Prosigue el texto sobre la preservación de las condiciones de habitabilidad del planeta a partir de su última oración.

--- Texto proporcionado ---

Hablar de salvar el planeta es uno más de nuestros característicos eufemismos al hablar de cosas de las que, en realidad, no queremos hablar. De lo que se trata es de preservar o no las condiciones de habitabilidad que el planeta nos ha ofrecido desde que tenemos consciencia de nosotros mismos. Y puesto que esas condiciones son producto de un equilibrio relativamente frágil que involucra la geodinámica, la atmósfera y los ecosistemas; preservarlas nos obliga a comprender cómo nuestra forma de vida, nuestros medios de producción y el consumo de recursos afectan a ese equilibrio, y nos fuerza a reconsiderarlos. Y esto es molesto. Sólo muy recientemente en términos históricos se nos ha ocurrido pensar que los recursos del planeta son limitados, pero sobre todo que nuestro exitoso crecimiento como especie altera el equilibrio del ecosistema que nos sustenta.

--- Material proporcionado ---

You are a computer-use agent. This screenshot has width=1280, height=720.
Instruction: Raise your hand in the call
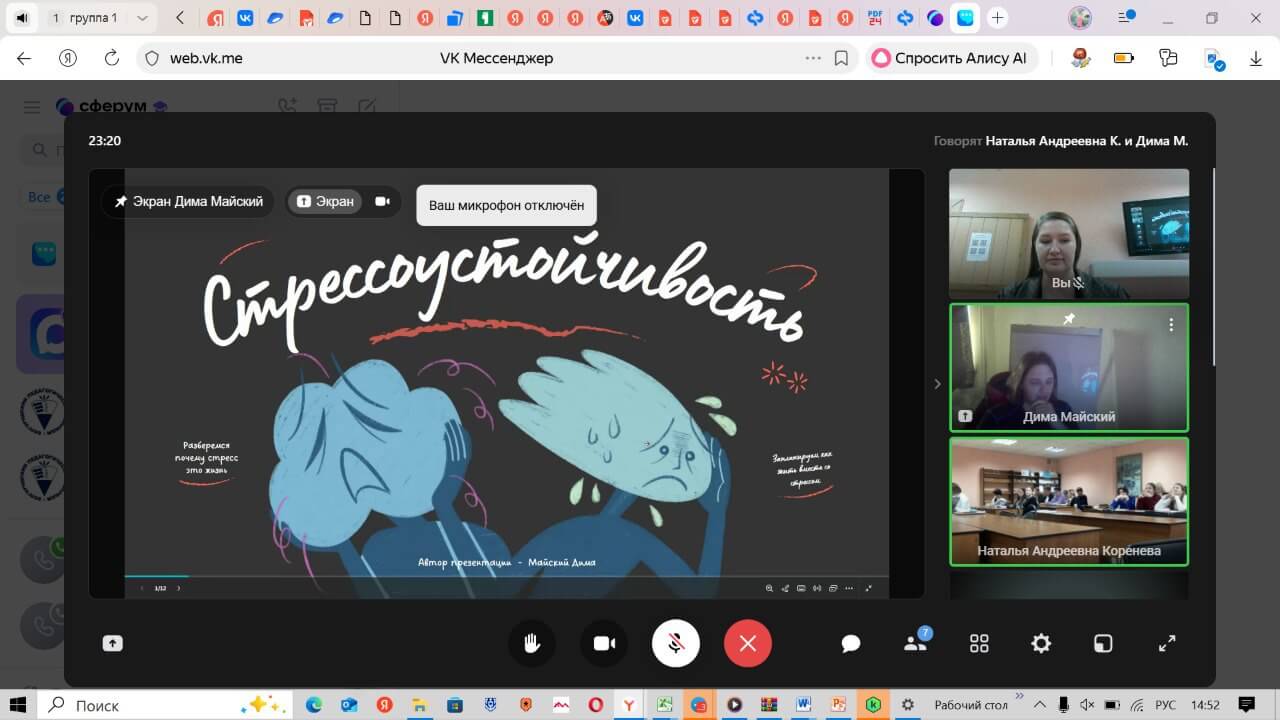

---
--- Material proporcionado ---

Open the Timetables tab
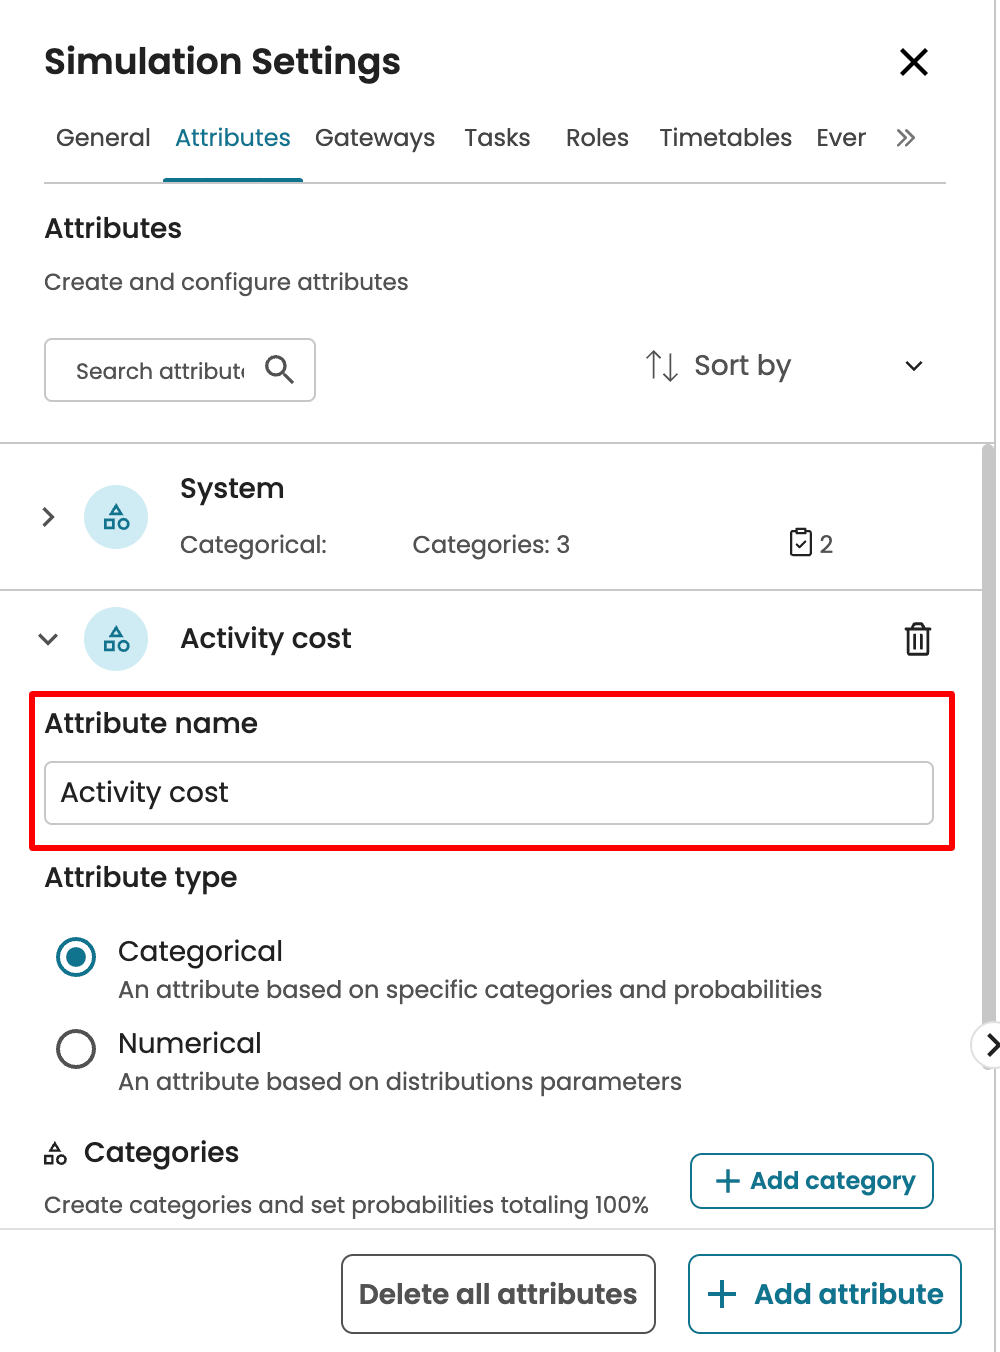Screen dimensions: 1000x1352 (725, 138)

---

→ **Resultado del ejercicio**
Lo que está en juego es decidir si queremos preservar esas condiciones, o si queremos pisar el acelerador y asumir las consecuencias. Y aquí, es curioso, se pone de manifiesto lo que desde mi punto de vista es una tremenda contradicción:
- Por una parte, los científicos y las élites intelectualmente respetables llevan años dando la voz de alarma y alertando sobre el peligro de sobrepasar ciertos límites que lleven a la atmósfera y a los océanos a un nuevo equilibrio que, en gran medida, es impredecible. Hasta ahora, nadie quería chillar y unos lo han dicho más claro que otros, pero la realidad es que no tenemos ni idea de lo que puede ocurrir sobrepasados esos límites y que es muy improbable que, simplemente dejando de hacer, conteniendo las emisiones, reciclando más, arreglemos nada. Así que lo diré yo aquí claramente: Dejar de hacer o hacer menos (emisiones) no va a cambiar nada. Ya no hay tiempo. La suerte está echada y vamos directos hacia un cambio cuyas consecuencias desconocemos. Lo que sí podríamos hacer es ponernos seriamente a entender qué está en nuestra mano hacer para mitigar ese cambio o paliar sus consecuencias dentro de escenarios posibles, plausibles y deseables.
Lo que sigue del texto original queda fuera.